• [What the task asks] Could you restate exactly the lines that begin at the line with "This screenshot has height=588, width=800." and end at the final line of the data?

(Beginning of Record excerpts)

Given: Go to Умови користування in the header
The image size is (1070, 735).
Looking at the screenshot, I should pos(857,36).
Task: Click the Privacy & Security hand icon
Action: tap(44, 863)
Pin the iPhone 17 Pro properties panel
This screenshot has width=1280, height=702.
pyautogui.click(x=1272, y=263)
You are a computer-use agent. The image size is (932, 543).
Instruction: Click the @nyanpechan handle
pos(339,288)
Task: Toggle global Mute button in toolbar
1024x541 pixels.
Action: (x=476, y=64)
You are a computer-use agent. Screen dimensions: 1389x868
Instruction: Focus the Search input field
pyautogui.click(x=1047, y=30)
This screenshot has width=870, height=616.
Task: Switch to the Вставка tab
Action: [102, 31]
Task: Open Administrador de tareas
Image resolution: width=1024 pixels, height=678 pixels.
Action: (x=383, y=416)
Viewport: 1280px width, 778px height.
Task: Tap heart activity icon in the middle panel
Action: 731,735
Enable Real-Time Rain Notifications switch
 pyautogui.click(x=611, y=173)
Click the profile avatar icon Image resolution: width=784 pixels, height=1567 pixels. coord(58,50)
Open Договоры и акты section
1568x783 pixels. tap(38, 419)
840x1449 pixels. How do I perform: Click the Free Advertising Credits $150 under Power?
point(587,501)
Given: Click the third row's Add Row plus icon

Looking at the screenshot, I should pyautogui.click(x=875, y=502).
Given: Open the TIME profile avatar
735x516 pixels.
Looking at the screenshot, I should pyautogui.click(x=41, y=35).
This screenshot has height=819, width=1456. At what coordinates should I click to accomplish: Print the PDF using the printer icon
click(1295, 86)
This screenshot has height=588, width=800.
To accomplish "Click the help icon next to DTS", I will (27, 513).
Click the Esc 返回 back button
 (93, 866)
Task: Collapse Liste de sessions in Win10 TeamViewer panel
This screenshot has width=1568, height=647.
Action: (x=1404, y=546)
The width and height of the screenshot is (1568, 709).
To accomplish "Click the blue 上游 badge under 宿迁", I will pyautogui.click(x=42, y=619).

(End of Record excerpts)

• [Answer to the exercise]
This screenshot has height=588, width=800.
To accomplish "Click the help icon next to DTS", I will (27, 513).
Click the Esc 返回 back button
 (93, 866)
Task: Collapse Liste de sessions in Win10 TeamViewer panel
This screenshot has width=1568, height=647.
Action: (x=1404, y=546)
The width and height of the screenshot is (1568, 709).
To accomplish "Click the blue 上游 badge under 宿迁", I will pyautogui.click(x=42, y=619).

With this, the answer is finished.